---- Exercise data

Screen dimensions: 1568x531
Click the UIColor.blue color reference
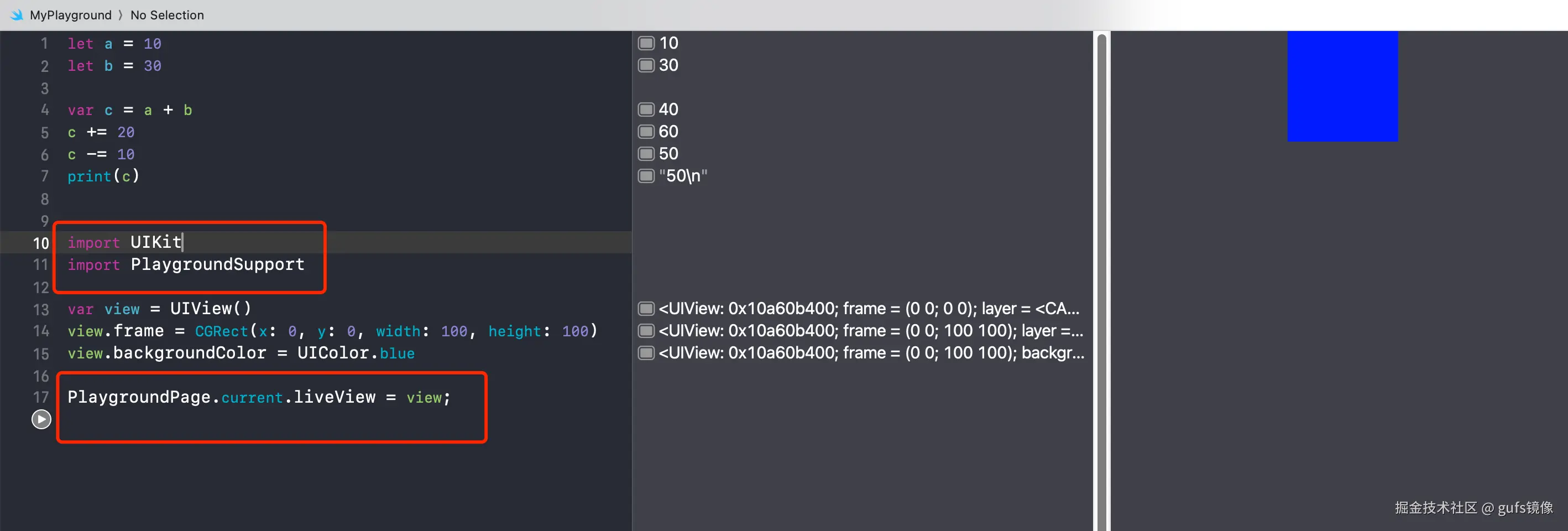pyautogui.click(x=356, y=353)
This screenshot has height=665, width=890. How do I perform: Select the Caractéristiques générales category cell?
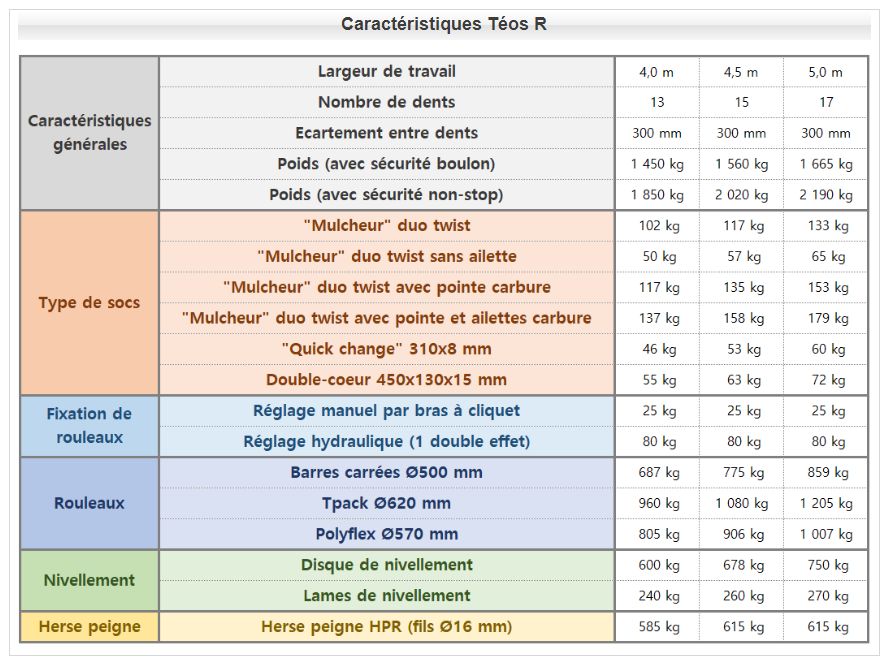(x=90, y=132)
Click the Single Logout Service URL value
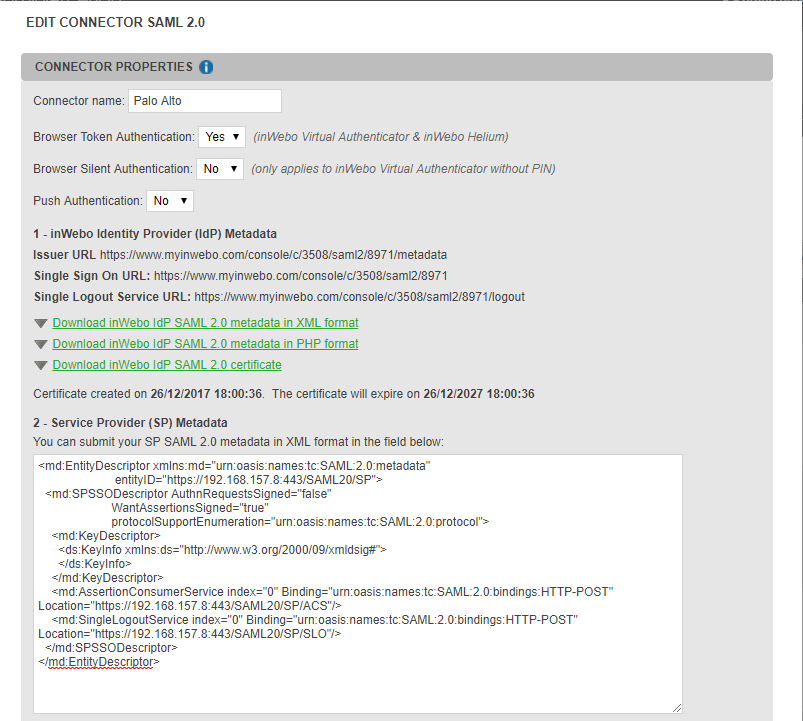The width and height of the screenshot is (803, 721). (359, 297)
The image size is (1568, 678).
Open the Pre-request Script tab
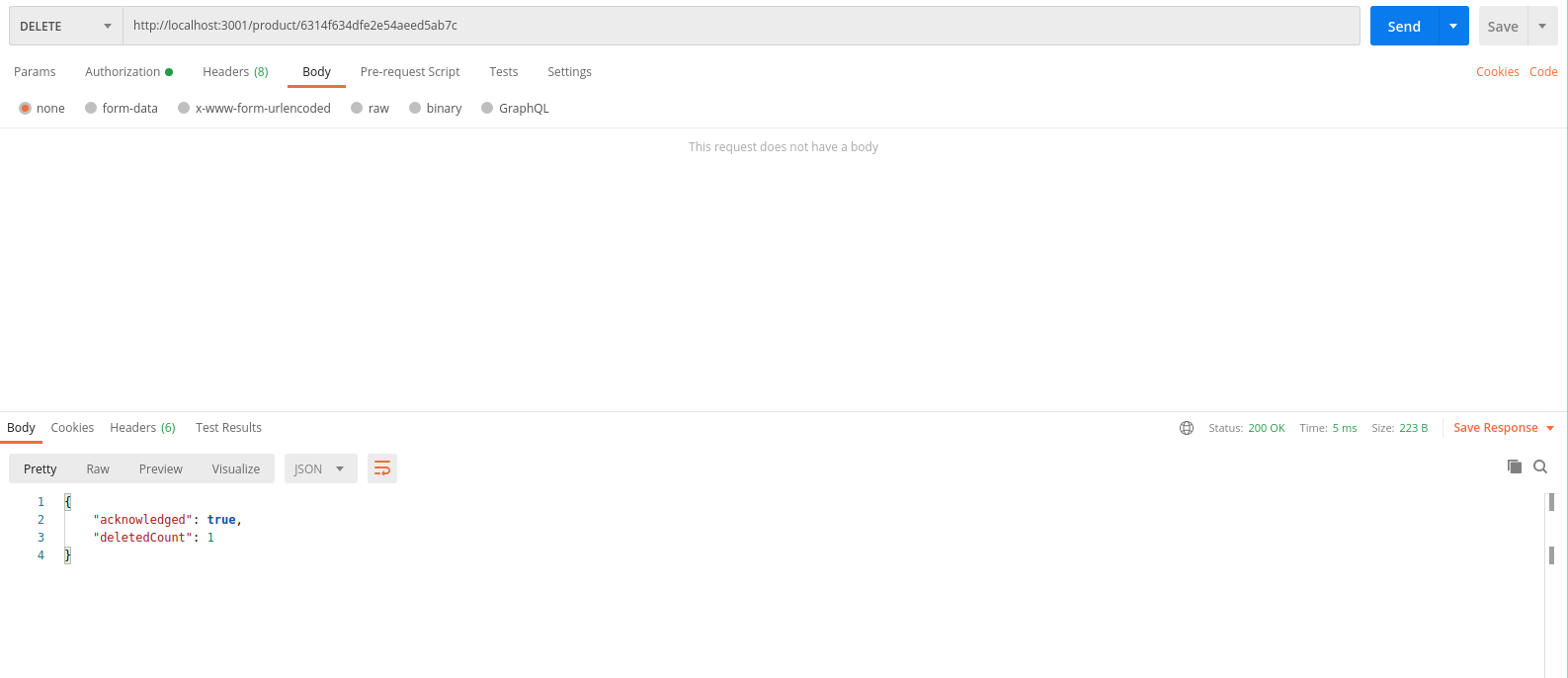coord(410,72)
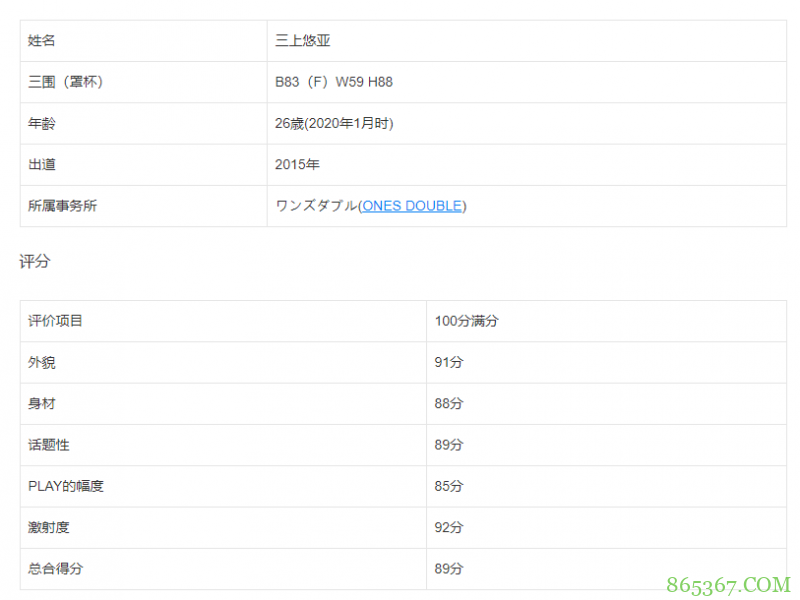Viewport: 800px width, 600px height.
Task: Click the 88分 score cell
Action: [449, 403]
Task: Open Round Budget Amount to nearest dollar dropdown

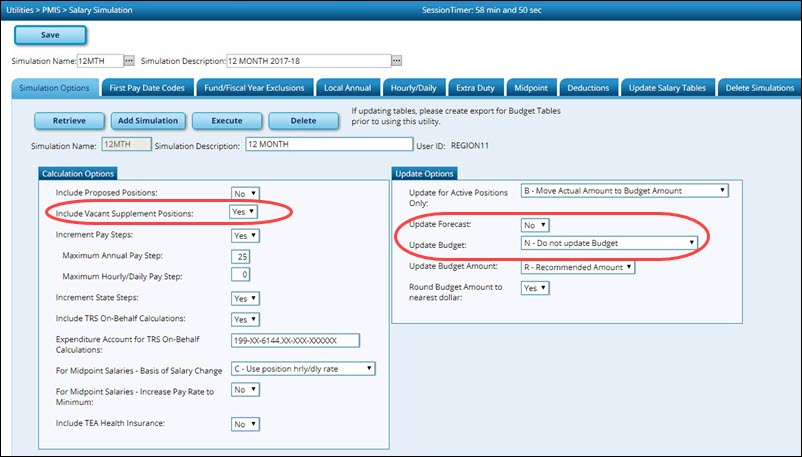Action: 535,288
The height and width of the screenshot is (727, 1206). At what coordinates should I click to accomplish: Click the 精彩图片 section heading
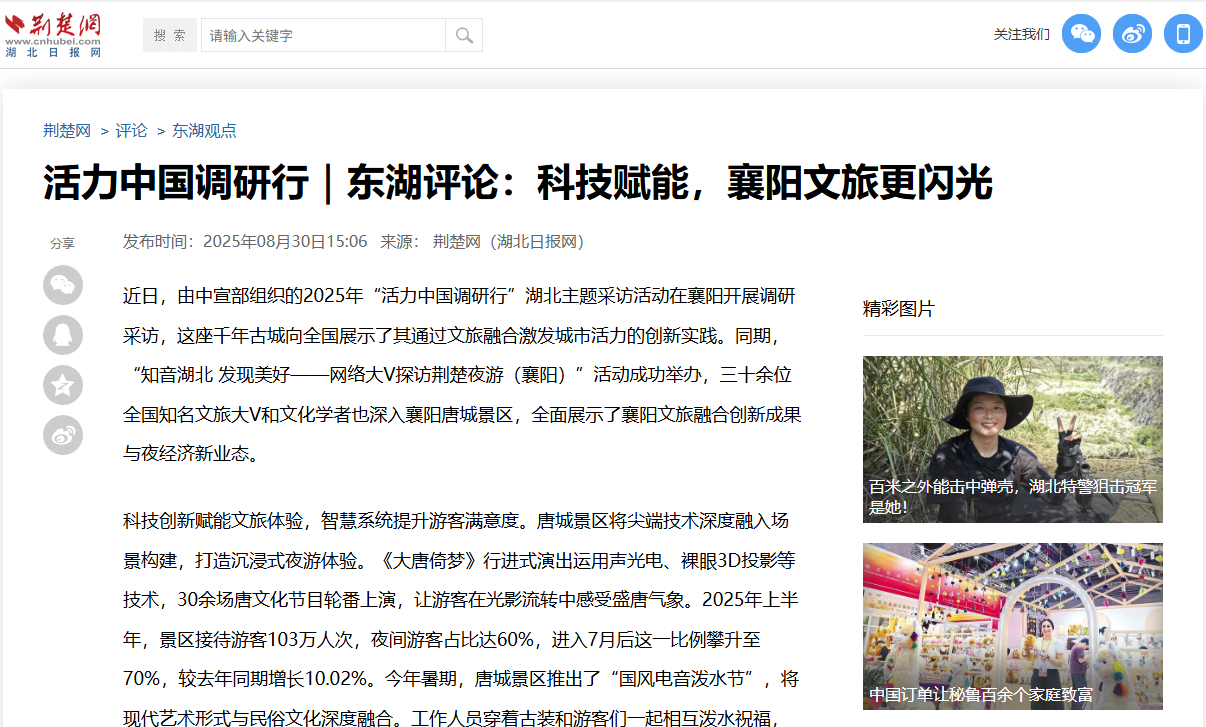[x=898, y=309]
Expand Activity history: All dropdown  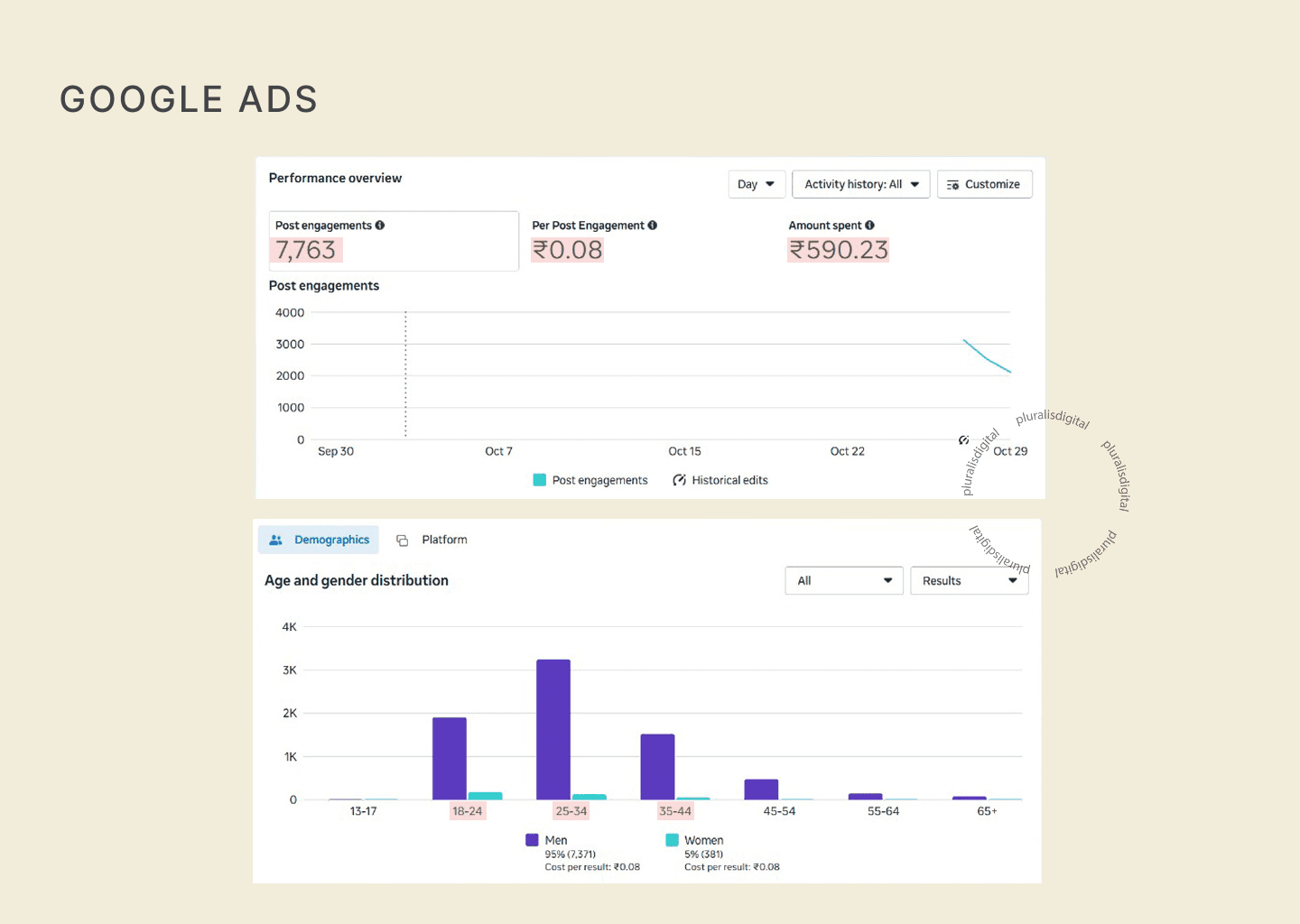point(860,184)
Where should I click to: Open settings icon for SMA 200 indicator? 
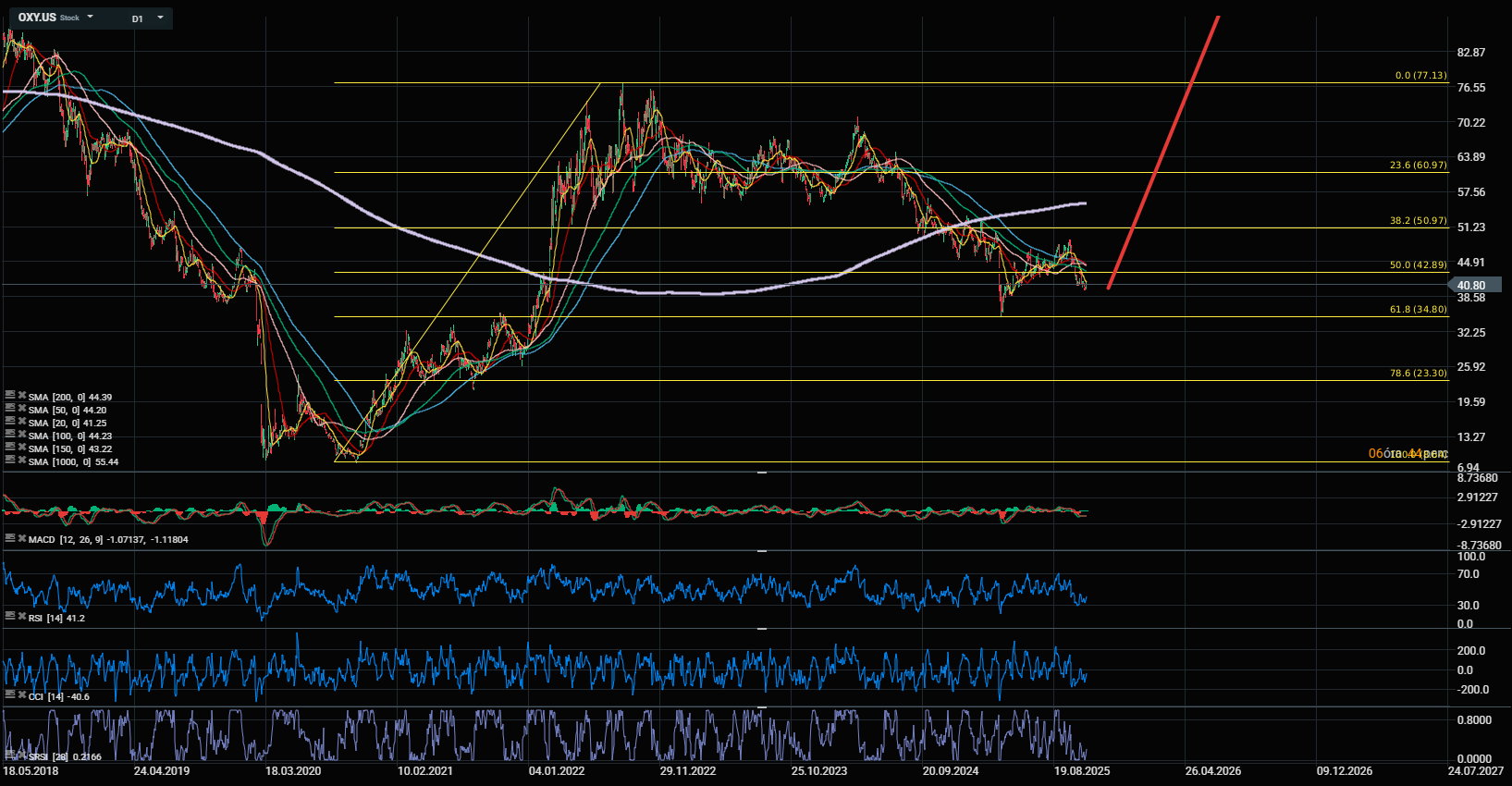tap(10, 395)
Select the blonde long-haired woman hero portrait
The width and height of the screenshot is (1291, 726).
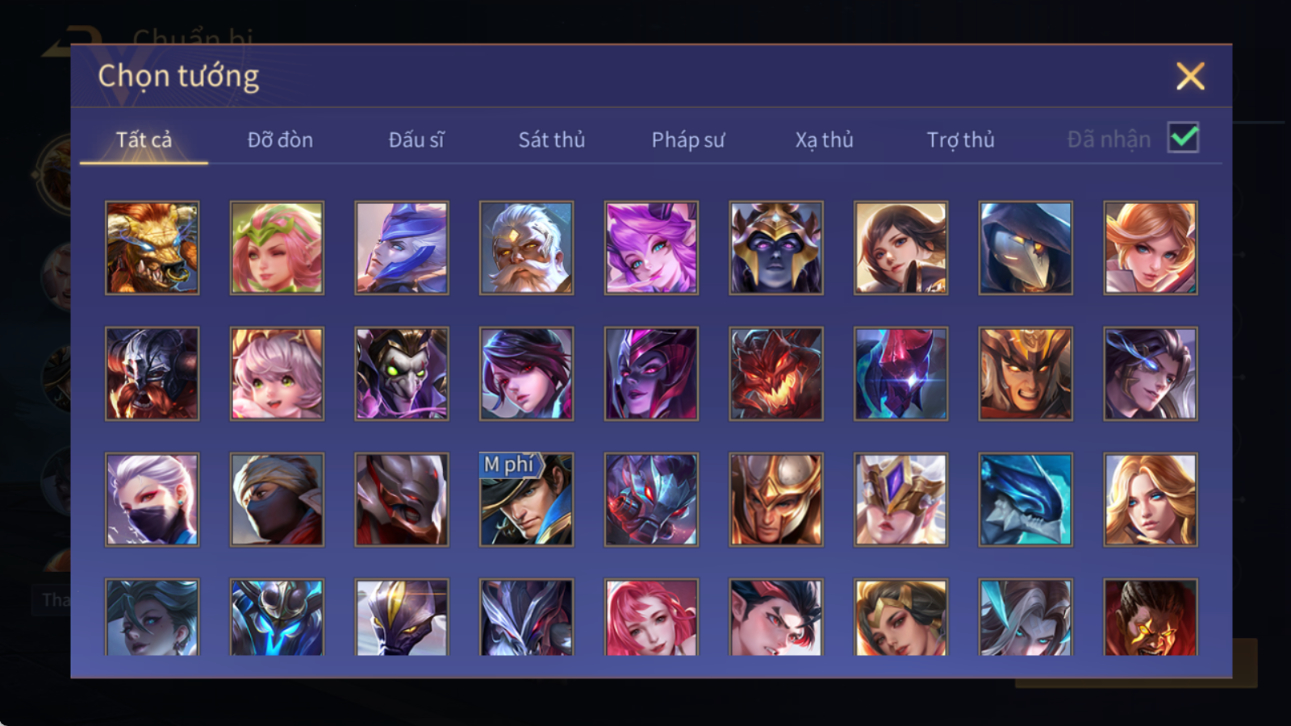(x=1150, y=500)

--------

- Task requirements -
The range to set down runs from the line containing "The width and height of the screenshot is (1291, 726)." through the final line of the data, both ends included; give it exactly and drop the pictures.

- Exercise output -
The width and height of the screenshot is (1291, 726).
(x=1150, y=500)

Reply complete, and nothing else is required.